Lebanese studio david/nicolas is presenting its inaugural solo exhibition at Carpenters Workshop Gallery, showcasing two separate bodies of work that reference Beirut as a city “that was reborn over and over again”.
The exhibition, entitled Supernova, which is divided into two distinct collections, Constellation and Monocle, are each an interpretation of a post-explosion phenomenon.
“The death of a star results in either a black hole or a supernova, here, death is only a transformation, it outshines everything else and evolves into a new life. It reminds us of Beirut, this city that was reborn over and over again, a place where time and space are different, where beauty is in the small things or even in the memories of it,” said david/nicolas.
Supernova features a collection of tables, cabinets and rugs – all built upon the designers’ fascination with time and the universe, creating a retro-futuristic ensemble that looks at the beauty of regeneration.

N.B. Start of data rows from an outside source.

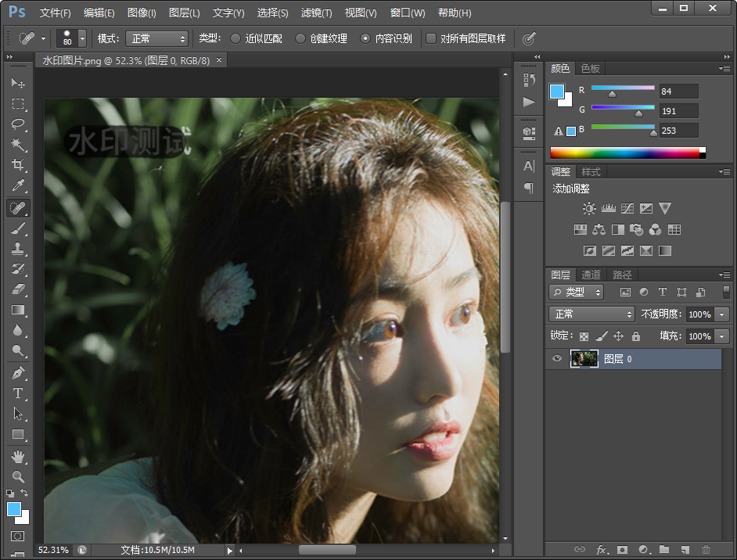The image size is (737, 560).
Task: Click the Curves adjustment icon
Action: (x=627, y=208)
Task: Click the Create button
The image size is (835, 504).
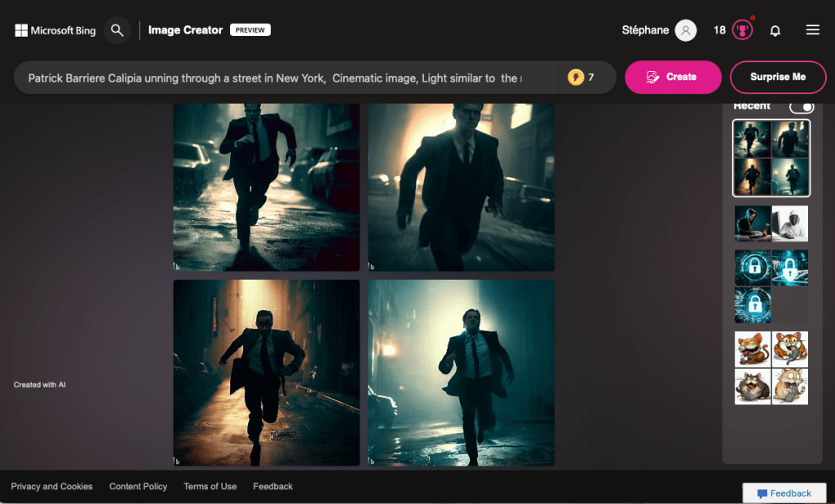Action: pos(673,77)
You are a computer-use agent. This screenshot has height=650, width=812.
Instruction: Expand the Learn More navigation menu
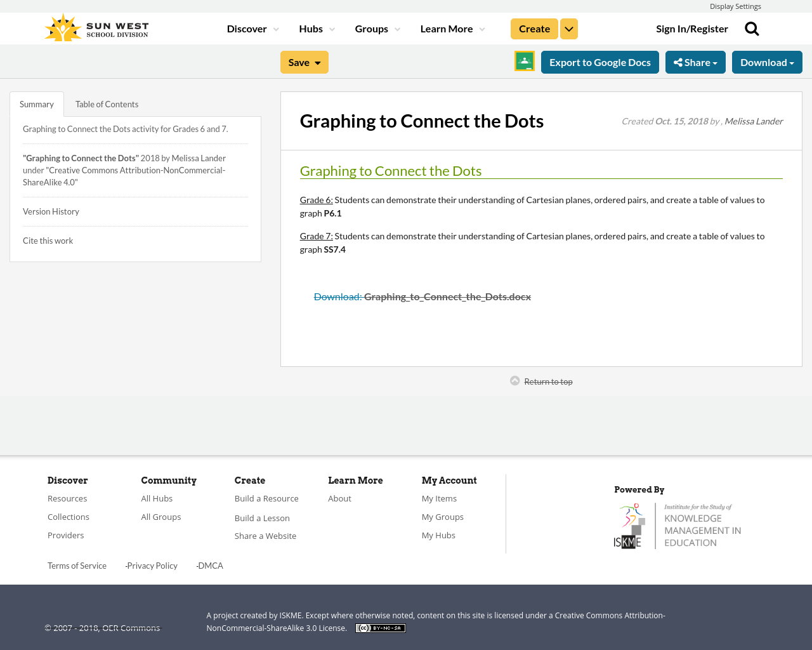point(450,28)
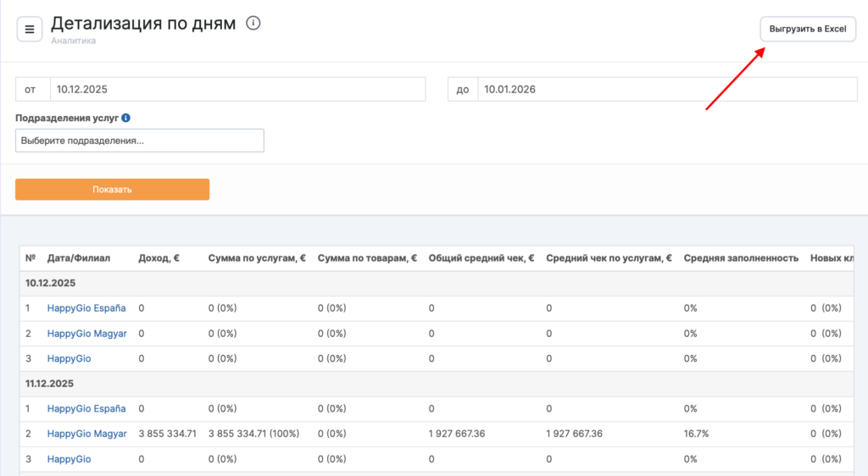Open HappyGio España link under 11.12.2025

click(86, 409)
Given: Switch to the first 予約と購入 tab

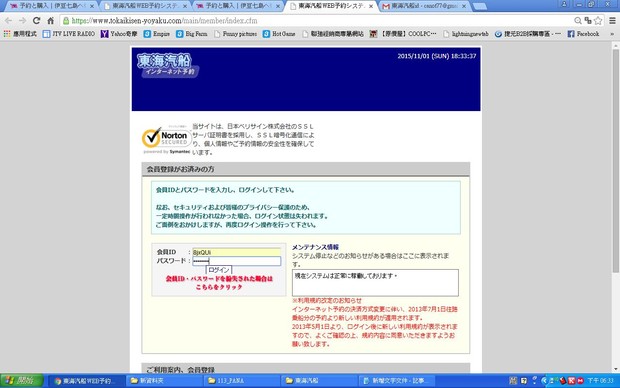Looking at the screenshot, I should coord(51,6).
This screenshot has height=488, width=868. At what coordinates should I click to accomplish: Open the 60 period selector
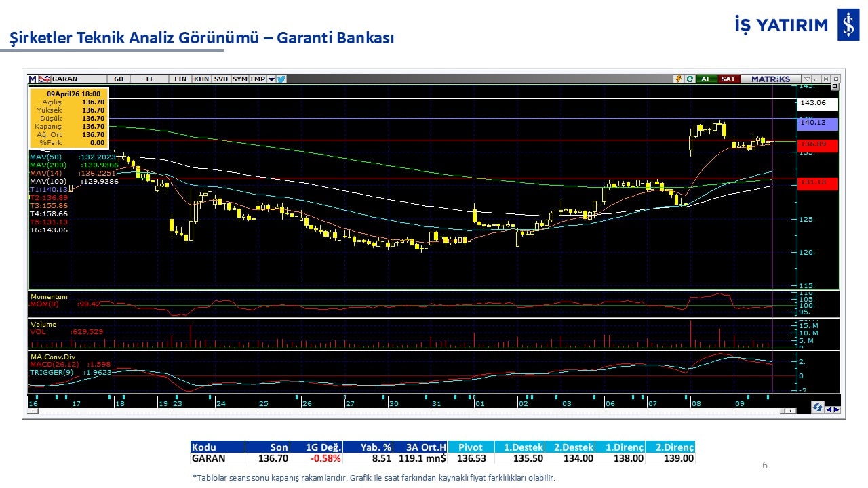119,79
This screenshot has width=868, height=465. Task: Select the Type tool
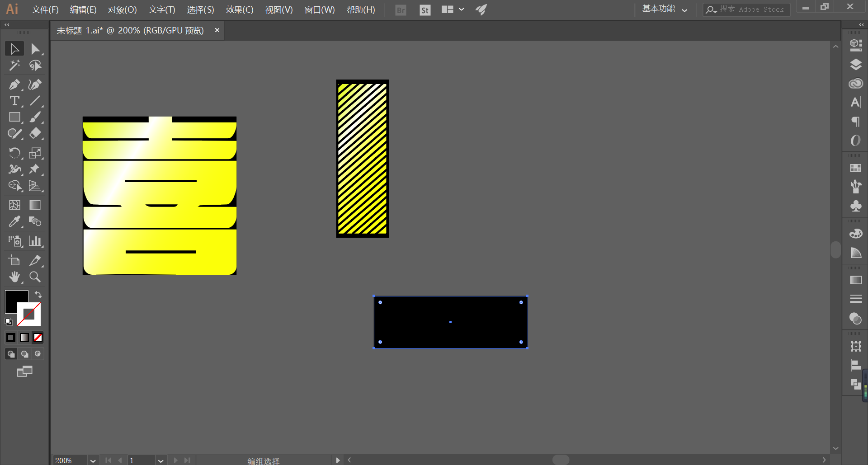14,101
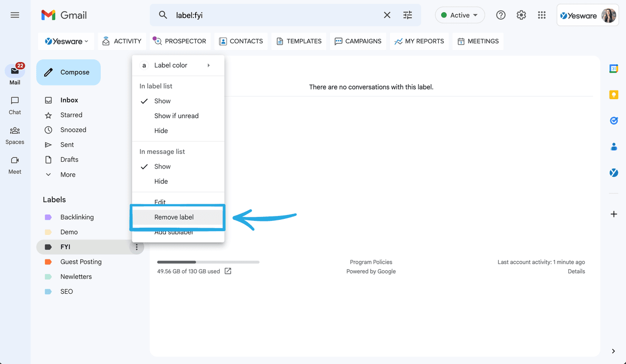
Task: Open the Yesware Prospector tool
Action: coord(179,41)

Using the term Supernova, both as the title of the exhibition as well as the inspiration behind the collections, the pieces “chart the transformative nature of the celestial body through materials that evoke concepts of both form and void.”
Monocle is a collection based around the “representation of large masses of dense matter”. It features materials such as wood, marble and bronze that are juxtaposed against transparent glass, referencing the equilibrium of mass and light in a star.
Constellation, on the other hand, finds inspiration in the new life of a star and the explosion phenomenon.
“The pieces revolve around the relativity of perception and how such a phenomenon can be interpreted into palpable matter,” a statement by the gallery described.
It features low tables rendered in travertine comprising clean lines and undisturbed surfaces that are “understood to represent the new beginnings of a celestial body”.
The dialogue between past and present – which is at the centre of all the design duo’s work – as well as the contrasting of materials and forms, is also a “reflection of the designer’s home, an amalgamation of influences with one foot in the Middle East and another in Europe”.